Coefficient of variation estimations, interclass correlation coefficient calculations, Cronbach’s α tests for internal consistency, and one-sample t-tests were performed using Medcalc 14.8.1. Coefficient of variation was used to describe the relative dispersion of scoring tendencies observed among embryologists and the neural network for the same set of embryos, by calculating the ratio of the standard deviation to the mean of categorization frequencies of embryologists. An interclass correlation coefficient was also calculated taking into consideration absolute agreement to understand the reliability of a typical embryologist (28). Similarly, Cronbach’s α was used to compare the reliability in the network’s and embryologists’ decisions by comparing their decisions across the three tasks: namely, embryo scoring, selection for biopsy, and cryopreservation. One-sample t-tests were performed to compare the consistency and α values of the embryologists and the network (29).

RESULTS

System Evaluation in Embryo Scoring Against Trained Embryologists

The consistency of embryologists in scoring embryo morphologies at 70 hpi was assessed based on a five-grade system (1 = poor, 2 = fair, 3 = good, 4 = great, and 5 = excellent). Eight embryologists performed visual assessments of embryo quality using 748 embryo images recorded at 70 hpi. The frequency of each grade among the embryologists was compared by calculating the coefficient of variation (%CV) across the eight embryologists. The embryologists classified embryos (n = 748) as poor, fair, good, great, and excellent with %CVs of 109.11%, 49.15%, 49.86%, 44.30%, and 161.79%, respectively (Figure 1a, Figure S1). A high degree of variability (%CV average-82.84%) was observed among embryologists when assessing embryos at 70 hpi. An ICC analysis revealed a single-measure absolute agreement rating of 0.2036 with a 95% confidence interval (CI) ranging from 0.1509 to 0.2577. Similarly, seven embryologists classified embryo images (n = 742) recorded at 113 hpi as poor, fair, good, great, and excellent using embryo images with %CVs of 51.45%, 43.69%, 52.58%, 21.41% and 55.75%, respectively (Figure 1b, Figure S1). Although the degree of variability between the embryologists was still high (%CV average-44.98%), they had a relatively better agreement in terms of assessing embryo images recorded at 113 hpi compared to when they assessed data recorded at 70 hpi. The results of these experiments showed that there was significant variation among the embryologists in terms of embryo quality assessments. Furthermore, ICC analysis revealed a relatively higher single-measure absolute agreement rating of 0.4010 (confidence interval [CI] 0.3626–0.4399). In comparison, neural networks perform with 100% repeatability for classifying embryo images recorded at 70 hpi and 113 hpi as poor, fair, good, great, and excellent.

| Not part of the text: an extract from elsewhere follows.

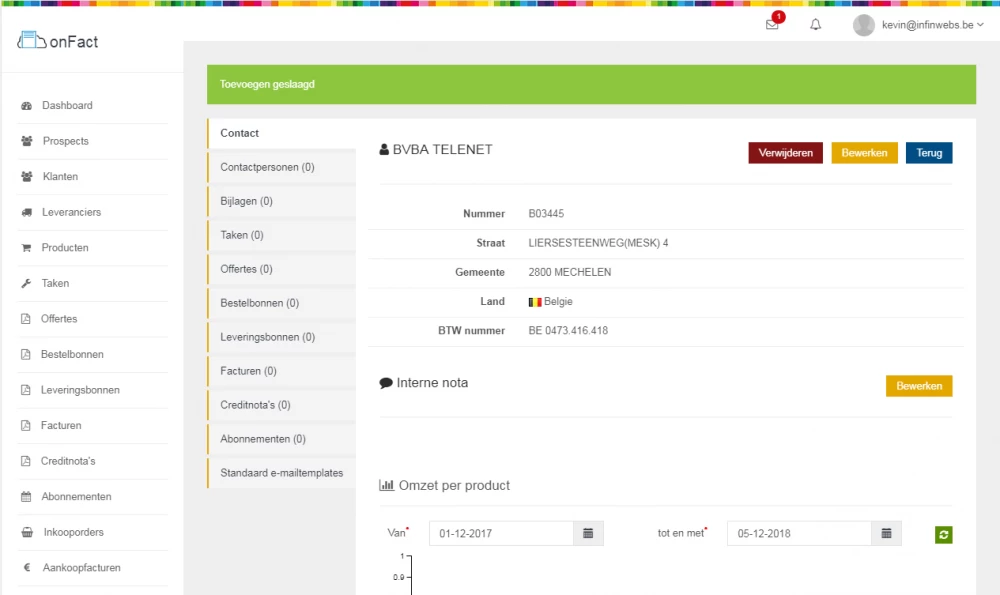Click the user avatar picture
This screenshot has width=1000, height=595.
click(x=864, y=25)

Objectivity and consistency among embryologists in embryo assessments. The cumulative frequency charts show the distribution of embryos based on quality scores assigned by embryologists along with the distribution of their developmental grades, and scores generated by the deep-neural network using embryo images recorded at (A) 70 hpi (n = 748) and (B) 113 hpi (n = 742). Dotted lines represent the individual distributions, and bold lines represent the consensus. The scores 1–5 represent the different embryo quality grades in increasing order; score 0 represents categorization when an embryologist was uncertain about the quality grade of an embryo.

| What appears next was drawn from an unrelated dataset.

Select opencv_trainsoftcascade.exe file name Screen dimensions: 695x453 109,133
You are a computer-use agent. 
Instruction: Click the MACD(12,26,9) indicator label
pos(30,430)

System Evaluation for Consistency in Biopsy and Cryopreservation Decisions Compared to Trained Embryologist Decisions

For the task of selecting embryos for biopsy, we observed that the embryologists (n = 56, 10 embryologists) performed on average with a consistency of 52.14% (CI 40.99%–63.29%), whereas the CNN outperformed (P < .05; t-test) the embryologists with a consistency of 83.92% (Figure 2A). Similarly, in selecting embryos for cryopreservation (n = 56, 10 embryologists), we observed that the embryologists performed with an average consistency of 57.68% (CI 47.39%– 67.97%), whereas the CNN outperformed the embryologists with a consistency of 83.92% (P < .05; t-test) (Figure 2B). The comparison of the overall decisions made by the embryologists for each task along with their own developmental grade scores through a Cronbach’s α analysis revealed an average α value of 0.60 (CI 47.39–67.97). In contrast, the system performed significantly better (P < .05; t-test) with an excellent α of 1.00 (lower CI 1.00) (Figure 2C).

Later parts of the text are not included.